Between my personal life as a parent in New York City and my professional life in children's retail, I have seen every type of parent: sweet, curt, warm, demeaning, generous, nasty, fun, and so on. My own capricious behavior means that I can get along with most of them... though there is truly no pleasing some people (*C.U. Next Tuesdays). Despite what I have seen, the most judgmental, condescending, b!tchy mom that I have to deal with on a regular basis is actually me.

I am my harshest critic; ever-present, ever-judging. My biggest problem is that I criticize myself for all the things I believe other people to judge. In case that didn't make sense (because it didn't) I will clarify: I don't tend to vilify myself for stuff that annoys me because I know it annoys me and I either get over it or stop doing it. But I am incredibly horrible to myself when it comes to things that other people may possibly despise. If I think someone can judge me poorly for something, I will usually beat them to the punch and judge myself accordingly. I use my perception of what other parents are critical of as a standard bar, not for the raising of my daughter, but for critiquing myself on the raising of my daughter. This has got to stop.

My example today is television, a fairly divisive issue for parents. I hate myself for letting my child watch tv, even though I don't really have a problem with it. I used to have the tv on in the background all the time. I could tune it out and sometimes I would pick up a tidbit of information, pop-culture or otherwise. Since becoming a mom, I have stopped the constant tv in the hope that my daughter would not become hooked. And yet in the morning when I need to shower or in the evening when I need to cook her dinner (both of which happen most, but by no means all days), I feel perfectly comfortable sitting her down in front of the tv with a snack or drink to watch while I get sh!t done. 

Now, some of you will say "so the F what" and some of you will say "that's terrible. A child under two shouldn't watch any tv, let alone know most of the characters and show names." The fact is, I say both. I have a love/hate relationship with tv. I hate that she loves it. I love that she learns from it. I hate that she gets so annoyed when I won't put it on. I love that I have something that can entertain her and calm her down when necessary. Mostly I hate that I feel like a sh!tty mom for giving in and letting her watch, when I don't really think I am a sh!tty mom. And I hate that I get so worked up about something I actually like. 

Yes, I like tv. I am actually a bit of a tv addict. I had a tv in my room from a very young age.  I cannot be communicated with while I am watching tv, much to the chagrin of my husband, mother, sister and a few dear friends that know this about me. I am also one of those people who can fall asleep with the tv on. So I can either be absorbed by it entirely or ignore it completely. 

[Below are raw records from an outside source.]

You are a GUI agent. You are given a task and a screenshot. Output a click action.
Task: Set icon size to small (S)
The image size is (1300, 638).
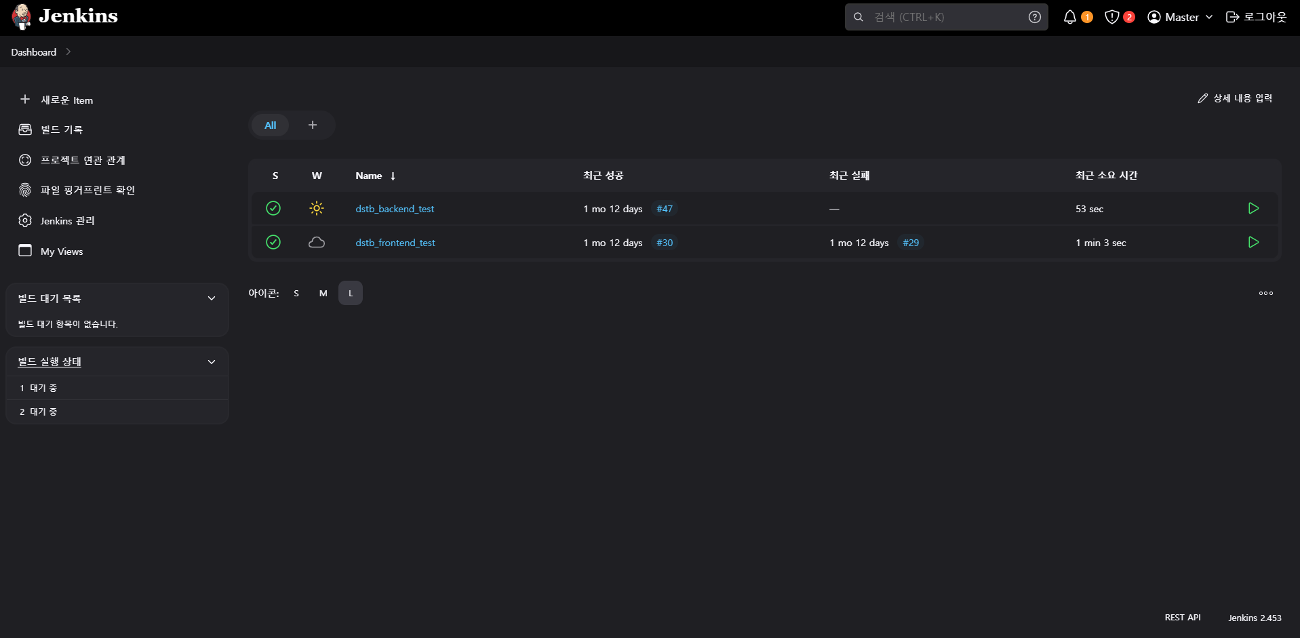(x=296, y=293)
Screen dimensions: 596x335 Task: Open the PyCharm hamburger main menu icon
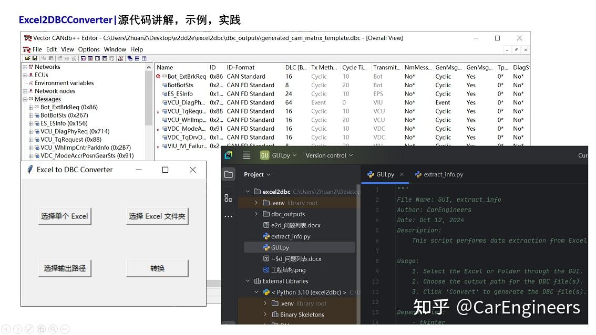point(246,155)
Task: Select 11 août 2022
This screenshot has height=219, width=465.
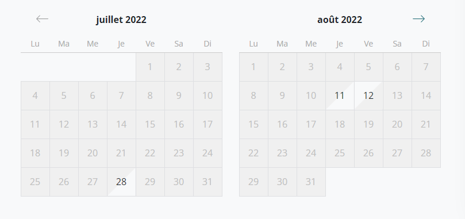Action: [x=340, y=95]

My issue with television is the perceived horror that some people have when hearing that you let your kid watch it. I don't believe in no screen time before two... and in case that double negative was too confusing for you: I believe it is ok for a child under two to have time in front of a screen. Some people disagree. I hate feeling like I have to make excuses when I don't know how other people feel about it.

Why am I constantly reassuring myself that it is OK for her to watch a little? I keep beating myself up for letting my kid watch tv, when what I really need to beat myself up for is not getting over it. Why is it so hard to either accept that this is what I am doing and move on, or change it, if it bothers me so much?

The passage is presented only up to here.